I started to look into Solid State Drives while studying "id Tech5": The 3D engine powering Rage by id Software. One of the numerous innovations is called MegaTexture (also known as "Sparse Virtual Texturing"). It is a technology that allows artists to use gigabytes of texture without worrying about running out of RAM at runtime. The engine detects what is visible and then streams the necessary texture from the storage drive up to the Video RAM where it is used for rendition.

The graphic result looks pretty good running on a Hard Disk Drive but it flies when used with a Solid State Drive.

Director of R&D John Carmack said a few words about how SSD performances "reboot" the old dichotomy: "RAM" Vs "Storage Drive".

After much reading about TRIM support, SandForce and performances degradations I opted for an OCZ Vertex 3 and an Intel serie 520 that I promptly installed in my MacPro. Here are my impressions after one week.



WOW !!!

Performances are PHENOMENAL. If you are a professional developer and you are not using Solid State Drive you are losing time on a daily basis. Swapping from HDD to SSD is the biggest performance boost I have experimented as a programmer and I cannot encourage you more to go for it as soon as possible.


Not only programs go faster, the boot time is reduced considerably. The MacPro I am using can reboot under Windows 7 within 20 seconds.



How to mount a 2.5" SSD on a 3.5" MacPro.

It is not that easy to mount a 2.5" SSD drive since the racks of the MacPro expect a 3.5" HDD with vertical screws and leftmost SATA location.

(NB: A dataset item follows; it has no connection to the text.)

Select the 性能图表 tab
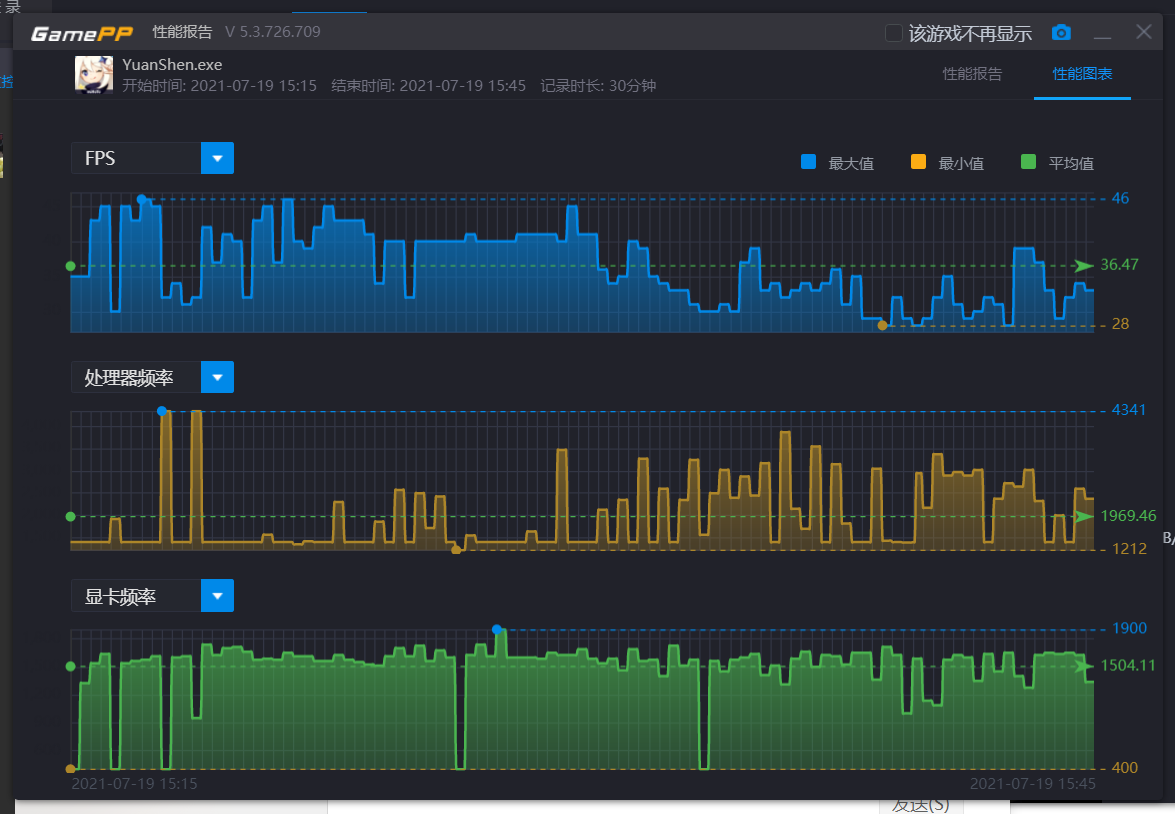The height and width of the screenshot is (814, 1175). coord(1082,73)
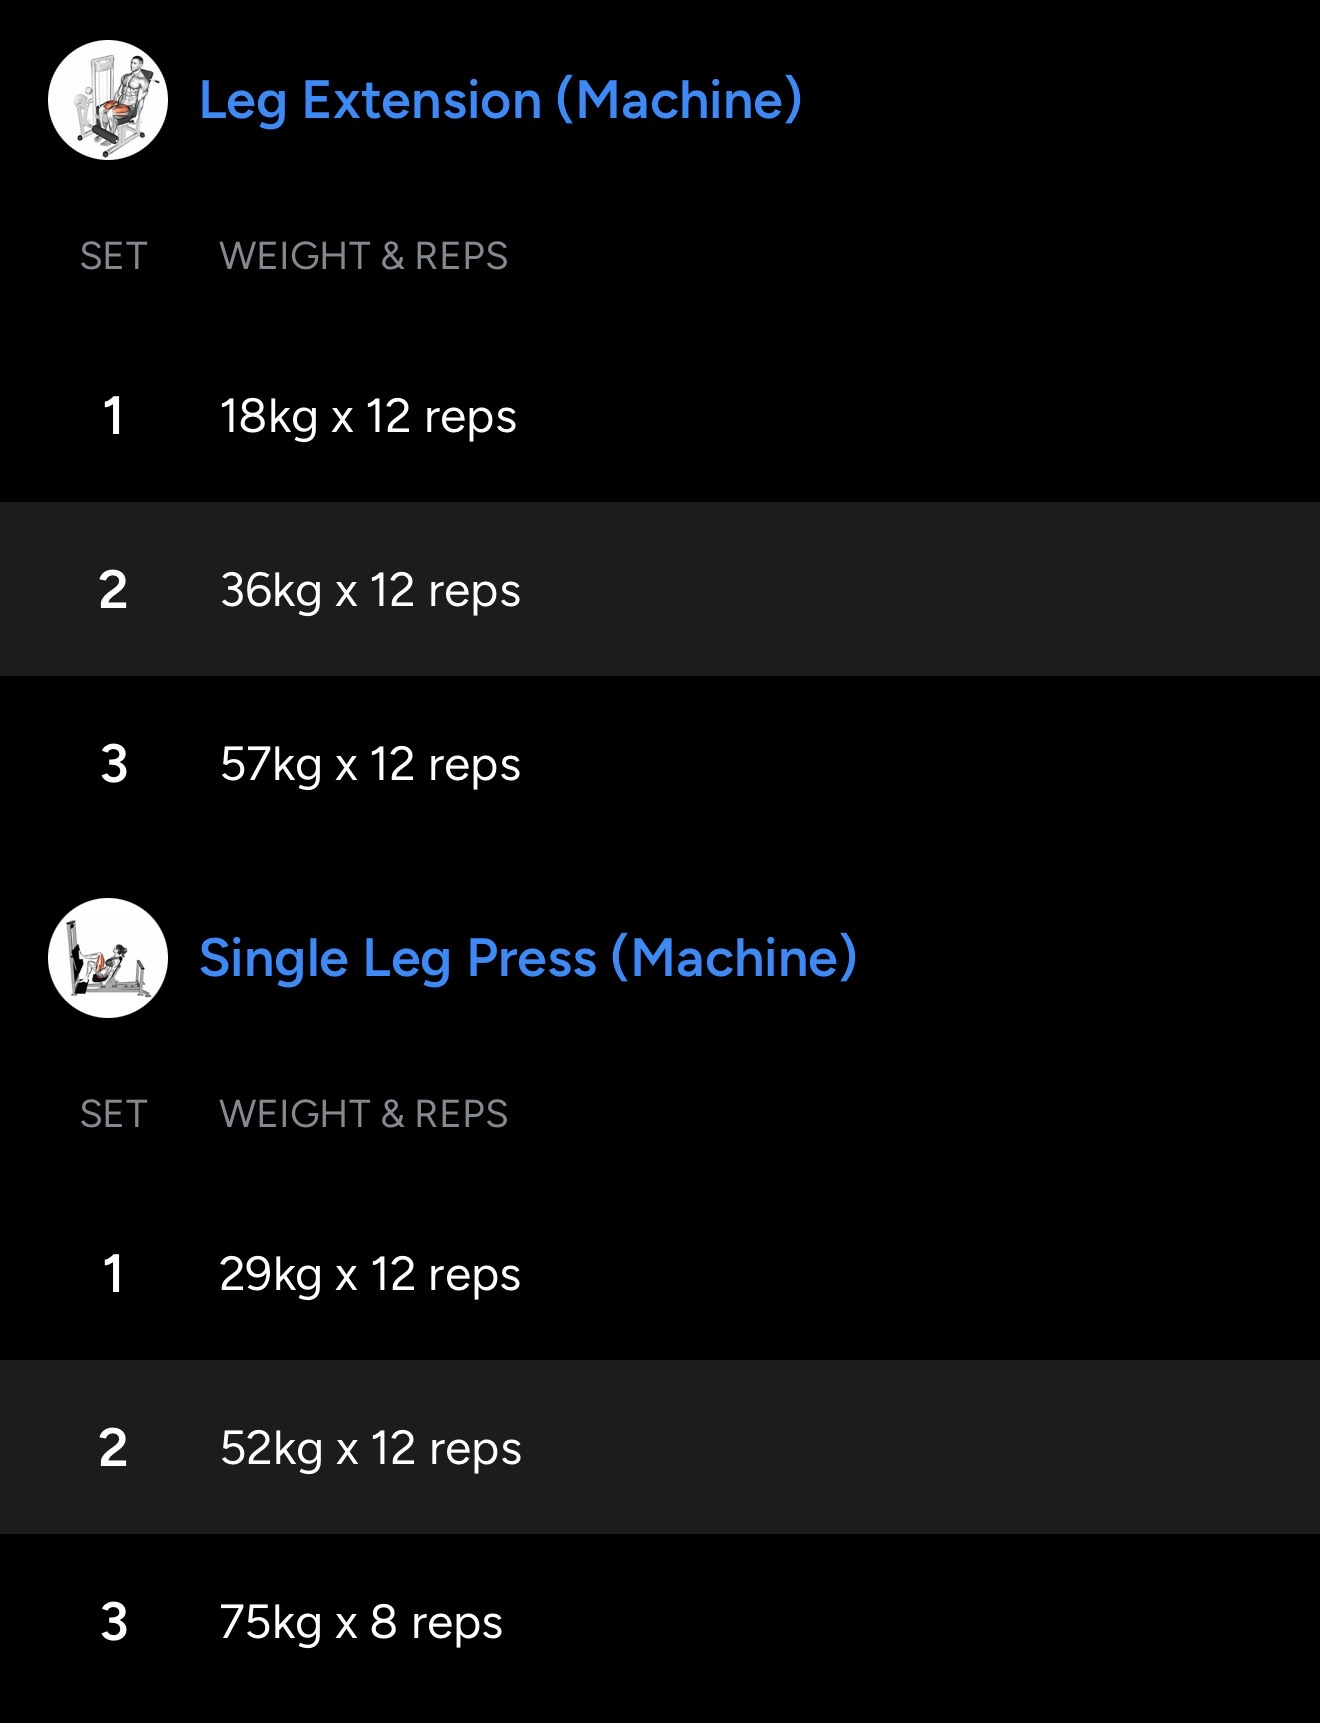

Some people just seem to ignore the problem:



What you see here is an SSD mounted horizontally with all its weight resting on its SATA connector. If you know what "moment of force" is you know it cannot be good on the long run. I hope they did not have to carry the MacPro too much.

Some try to be creative with more or less esthetic success:

The old duck-tape trick:




The more elegant pierced CD shaped adapter:





2.5" SSD Adapter for MacPro.

Needless to say I felt fortunate to find an adapter that would meet the MacPro vertical screwing/leftmost connector requirements: AdaptaDrive.